▸ What is needed: Copy each line below exactly.

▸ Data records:
-=-=-=-=-
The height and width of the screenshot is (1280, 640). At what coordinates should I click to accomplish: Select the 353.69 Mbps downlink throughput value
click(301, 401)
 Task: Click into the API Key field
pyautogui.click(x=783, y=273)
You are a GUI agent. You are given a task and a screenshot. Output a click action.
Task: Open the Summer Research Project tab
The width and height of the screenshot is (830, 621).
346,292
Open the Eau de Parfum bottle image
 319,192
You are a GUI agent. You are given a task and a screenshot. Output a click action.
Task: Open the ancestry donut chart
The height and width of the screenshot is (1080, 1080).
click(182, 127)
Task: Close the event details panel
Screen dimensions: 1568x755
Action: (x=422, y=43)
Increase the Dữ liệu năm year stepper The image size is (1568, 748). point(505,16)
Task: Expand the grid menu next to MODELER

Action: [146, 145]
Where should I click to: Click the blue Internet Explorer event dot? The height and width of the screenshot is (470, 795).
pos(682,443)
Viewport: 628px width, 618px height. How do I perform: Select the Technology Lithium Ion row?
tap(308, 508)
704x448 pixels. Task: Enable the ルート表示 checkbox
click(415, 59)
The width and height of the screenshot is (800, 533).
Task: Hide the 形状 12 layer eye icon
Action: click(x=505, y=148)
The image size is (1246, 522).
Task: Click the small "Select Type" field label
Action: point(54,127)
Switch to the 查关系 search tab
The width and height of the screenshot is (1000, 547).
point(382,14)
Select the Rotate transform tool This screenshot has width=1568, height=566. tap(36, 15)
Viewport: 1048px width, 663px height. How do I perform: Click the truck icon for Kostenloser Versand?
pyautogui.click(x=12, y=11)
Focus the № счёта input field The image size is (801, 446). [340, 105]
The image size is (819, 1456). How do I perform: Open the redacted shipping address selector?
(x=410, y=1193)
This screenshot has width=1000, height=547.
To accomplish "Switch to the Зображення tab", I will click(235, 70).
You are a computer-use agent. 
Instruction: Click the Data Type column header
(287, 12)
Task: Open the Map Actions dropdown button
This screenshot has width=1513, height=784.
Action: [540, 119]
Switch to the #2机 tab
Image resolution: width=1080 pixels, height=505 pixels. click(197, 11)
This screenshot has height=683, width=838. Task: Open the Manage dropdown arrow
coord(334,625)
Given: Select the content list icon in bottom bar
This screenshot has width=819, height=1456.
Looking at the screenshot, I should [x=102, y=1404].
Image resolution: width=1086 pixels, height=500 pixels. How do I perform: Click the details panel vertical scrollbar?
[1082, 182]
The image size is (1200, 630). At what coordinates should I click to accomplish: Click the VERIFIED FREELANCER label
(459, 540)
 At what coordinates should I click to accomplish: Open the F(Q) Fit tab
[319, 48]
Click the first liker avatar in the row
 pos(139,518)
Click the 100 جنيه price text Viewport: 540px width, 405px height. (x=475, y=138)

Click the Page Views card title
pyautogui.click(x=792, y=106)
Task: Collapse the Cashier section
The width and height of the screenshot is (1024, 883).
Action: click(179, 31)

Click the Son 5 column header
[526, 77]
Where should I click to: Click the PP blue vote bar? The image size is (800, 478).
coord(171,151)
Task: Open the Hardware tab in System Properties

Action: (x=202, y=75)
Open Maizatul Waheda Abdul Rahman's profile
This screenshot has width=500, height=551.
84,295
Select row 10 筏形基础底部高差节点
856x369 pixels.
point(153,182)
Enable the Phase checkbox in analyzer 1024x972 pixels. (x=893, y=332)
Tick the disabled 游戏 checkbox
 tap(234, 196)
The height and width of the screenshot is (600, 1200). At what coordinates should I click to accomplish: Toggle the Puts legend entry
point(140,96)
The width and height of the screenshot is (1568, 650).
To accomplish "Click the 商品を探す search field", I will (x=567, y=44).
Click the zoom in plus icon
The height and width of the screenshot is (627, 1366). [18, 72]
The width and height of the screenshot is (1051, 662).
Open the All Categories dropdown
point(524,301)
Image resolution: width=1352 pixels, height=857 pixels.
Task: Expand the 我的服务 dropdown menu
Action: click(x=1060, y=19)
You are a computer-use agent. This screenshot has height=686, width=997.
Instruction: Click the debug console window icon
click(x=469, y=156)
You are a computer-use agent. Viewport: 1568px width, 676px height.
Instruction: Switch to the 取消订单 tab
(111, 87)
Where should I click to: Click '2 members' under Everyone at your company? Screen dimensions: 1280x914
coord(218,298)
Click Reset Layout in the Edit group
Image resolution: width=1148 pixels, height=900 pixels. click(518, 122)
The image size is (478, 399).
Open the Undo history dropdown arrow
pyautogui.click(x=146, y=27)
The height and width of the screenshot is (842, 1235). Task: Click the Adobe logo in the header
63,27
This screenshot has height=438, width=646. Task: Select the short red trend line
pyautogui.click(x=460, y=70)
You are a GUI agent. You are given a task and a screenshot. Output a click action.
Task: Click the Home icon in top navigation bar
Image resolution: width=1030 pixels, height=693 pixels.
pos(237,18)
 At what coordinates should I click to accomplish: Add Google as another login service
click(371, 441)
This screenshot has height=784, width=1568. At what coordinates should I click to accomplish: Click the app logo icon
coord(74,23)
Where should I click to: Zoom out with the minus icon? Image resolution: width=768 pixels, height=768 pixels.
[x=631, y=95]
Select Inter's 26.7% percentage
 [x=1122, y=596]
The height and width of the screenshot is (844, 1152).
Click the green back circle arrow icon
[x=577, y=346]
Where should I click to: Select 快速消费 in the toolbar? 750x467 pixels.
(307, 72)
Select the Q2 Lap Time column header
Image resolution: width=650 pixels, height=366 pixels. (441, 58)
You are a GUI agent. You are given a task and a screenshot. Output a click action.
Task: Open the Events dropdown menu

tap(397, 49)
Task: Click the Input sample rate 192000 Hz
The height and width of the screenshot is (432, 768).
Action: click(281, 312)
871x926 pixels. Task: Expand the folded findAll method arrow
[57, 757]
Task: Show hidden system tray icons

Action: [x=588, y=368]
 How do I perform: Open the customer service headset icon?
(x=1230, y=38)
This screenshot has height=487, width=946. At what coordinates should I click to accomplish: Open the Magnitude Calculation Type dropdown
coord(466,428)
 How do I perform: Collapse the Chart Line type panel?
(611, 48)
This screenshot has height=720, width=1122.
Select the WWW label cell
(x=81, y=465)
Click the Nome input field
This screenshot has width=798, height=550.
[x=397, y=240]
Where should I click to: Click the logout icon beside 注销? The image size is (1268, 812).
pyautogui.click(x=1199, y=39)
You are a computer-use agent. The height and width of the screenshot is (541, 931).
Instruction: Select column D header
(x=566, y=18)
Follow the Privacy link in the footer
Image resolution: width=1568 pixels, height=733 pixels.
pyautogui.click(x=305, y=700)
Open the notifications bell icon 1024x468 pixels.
-=-=-=-=-
▸ Task solution:
The height and width of the screenshot is (1280, 640). At what coordinates should I click to accomplish: Select the 353.69 Mbps downlink throughput value
click(301, 401)
 Task: Click into the API Key field
pyautogui.click(x=783, y=273)
You are a GUI agent. You are given a task and a screenshot. Output a click action.
Task: Open the Summer Research Project tab
The width and height of the screenshot is (830, 621).
346,292
Open the Eau de Parfum bottle image
 319,192
You are a GUI agent. You are given a task and a screenshot. Output a click action.
Task: Open the ancestry donut chart
The height and width of the screenshot is (1080, 1080).
click(182, 127)
Task: Close the event details panel
Screen dimensions: 1568x755
Action: (x=422, y=43)
Increase the Dữ liệu năm year stepper The image size is (1568, 748). point(505,16)
Task: Expand the grid menu next to MODELER

Action: [146, 145]
Where should I click to: Click the blue Internet Explorer event dot? The height and width of the screenshot is (470, 795).
pos(682,443)
Viewport: 628px width, 618px height. How do I perform: Select the Technology Lithium Ion row?
tap(308, 508)
704x448 pixels. Task: Enable the ルート表示 checkbox
click(415, 59)
The width and height of the screenshot is (800, 533).
Task: Hide the 形状 12 layer eye icon
Action: click(x=505, y=148)
The image size is (1246, 522).
Task: Click the small "Select Type" field label
Action: point(54,127)
Switch to the 查关系 search tab
The width and height of the screenshot is (1000, 547).
point(382,14)
Select the Rotate transform tool This screenshot has width=1568, height=566. tap(36, 15)
Viewport: 1048px width, 663px height. How do I perform: Click the truck icon for Kostenloser Versand?
pyautogui.click(x=12, y=11)
Focus the № счёта input field The image size is (801, 446). [340, 105]
The image size is (819, 1456). How do I perform: Open the redacted shipping address selector?
(x=410, y=1193)
This screenshot has width=1000, height=547.
To accomplish "Switch to the Зображення tab", I will click(235, 70).
You are a computer-use agent. 
Instruction: Click the Data Type column header
(287, 12)
Task: Open the Map Actions dropdown button
This screenshot has width=1513, height=784.
Action: [540, 119]
Switch to the #2机 tab
Image resolution: width=1080 pixels, height=505 pixels. click(197, 11)
This screenshot has height=683, width=838. Task: Open the Manage dropdown arrow
coord(334,625)
Given: Select the content list icon in bottom bar
This screenshot has width=819, height=1456.
Looking at the screenshot, I should [x=102, y=1404].
Image resolution: width=1086 pixels, height=500 pixels. How do I perform: Click the details panel vertical scrollbar?
[1082, 182]
The image size is (1200, 630). At what coordinates should I click to accomplish: Click the VERIFIED FREELANCER label
(459, 540)
 At what coordinates should I click to accomplish: Open the F(Q) Fit tab
[319, 48]
Click the first liker avatar in the row
 pos(139,518)
Click the 100 جنيه price text Viewport: 540px width, 405px height. (x=475, y=138)

Click the Page Views card title
pyautogui.click(x=792, y=106)
Task: Collapse the Cashier section
The width and height of the screenshot is (1024, 883).
Action: click(179, 31)

Click the Son 5 column header
[526, 77]
Where should I click to: Click the PP blue vote bar? The image size is (800, 478).
coord(171,151)
Task: Open the Hardware tab in System Properties

Action: (x=202, y=75)
Open Maizatul Waheda Abdul Rahman's profile
This screenshot has width=500, height=551.
84,295
Select row 10 筏形基础底部高差节点
856x369 pixels.
point(153,182)
Enable the Phase checkbox in analyzer 1024x972 pixels. (x=893, y=332)
Tick the disabled 游戏 checkbox
 tap(234, 196)
The height and width of the screenshot is (600, 1200). At what coordinates should I click to accomplish: Toggle the Puts legend entry
point(140,96)
The width and height of the screenshot is (1568, 650).
To accomplish "Click the 商品を探す search field", I will (x=567, y=44).
Click the zoom in plus icon
The height and width of the screenshot is (627, 1366). [18, 72]
The width and height of the screenshot is (1051, 662).
Open the All Categories dropdown
point(524,301)
Image resolution: width=1352 pixels, height=857 pixels.
Task: Expand the 我的服务 dropdown menu
Action: click(x=1060, y=19)
You are a computer-use agent. This screenshot has height=686, width=997.
Instruction: Click the debug console window icon
click(x=469, y=156)
You are a computer-use agent. Viewport: 1568px width, 676px height.
Instruction: Switch to the 取消订单 tab
(111, 87)
Where should I click to: Click '2 members' under Everyone at your company? Screen dimensions: 1280x914
coord(218,298)
Click Reset Layout in the Edit group
Image resolution: width=1148 pixels, height=900 pixels. click(518, 122)
The image size is (478, 399).
Open the Undo history dropdown arrow
pyautogui.click(x=146, y=27)
The height and width of the screenshot is (842, 1235). Task: Click the Adobe logo in the header
63,27
This screenshot has height=438, width=646. Task: Select the short red trend line
pyautogui.click(x=460, y=70)
You are a GUI agent. You are given a task and a screenshot. Output a click action.
Task: Click the Home icon in top navigation bar
Image resolution: width=1030 pixels, height=693 pixels.
pos(237,18)
 At what coordinates should I click to accomplish: Add Google as another login service
click(371, 441)
This screenshot has height=784, width=1568. At what coordinates should I click to accomplish: Click the app logo icon
coord(74,23)
Where should I click to: Zoom out with the minus icon? Image resolution: width=768 pixels, height=768 pixels.
[x=631, y=95]
Select Inter's 26.7% percentage
 [x=1122, y=596]
The height and width of the screenshot is (844, 1152).
Click the green back circle arrow icon
[x=577, y=346]
Where should I click to: Select 快速消费 in the toolbar? 750x467 pixels.
(307, 72)
Select the Q2 Lap Time column header
Image resolution: width=650 pixels, height=366 pixels. (441, 58)
You are a GUI agent. You are given a task and a screenshot. Output a click action.
Task: Open the Events dropdown menu

tap(397, 49)
Task: Click the Input sample rate 192000 Hz
The height and width of the screenshot is (432, 768).
Action: click(281, 312)
871x926 pixels. Task: Expand the folded findAll method arrow
[57, 757]
Task: Show hidden system tray icons

Action: [x=588, y=368]
 How do I perform: Open the customer service headset icon?
(x=1230, y=38)
This screenshot has height=487, width=946. At what coordinates should I click to accomplish: Open the Magnitude Calculation Type dropdown
coord(466,428)
 How do I perform: Collapse the Chart Line type panel?
(611, 48)
This screenshot has height=720, width=1122.
Select the WWW label cell
(x=81, y=465)
Click the Nome input field
This screenshot has width=798, height=550.
[x=397, y=240]
Where should I click to: Click the logout icon beside 注销? The image size is (1268, 812).
pyautogui.click(x=1199, y=39)
You are a computer-use agent. The height and width of the screenshot is (541, 931).
Instruction: Select column D header
(x=566, y=18)
Follow the Privacy link in the footer
Image resolution: width=1568 pixels, height=733 pixels.
pyautogui.click(x=305, y=700)
Open the notifications bell icon 1024x468 pixels.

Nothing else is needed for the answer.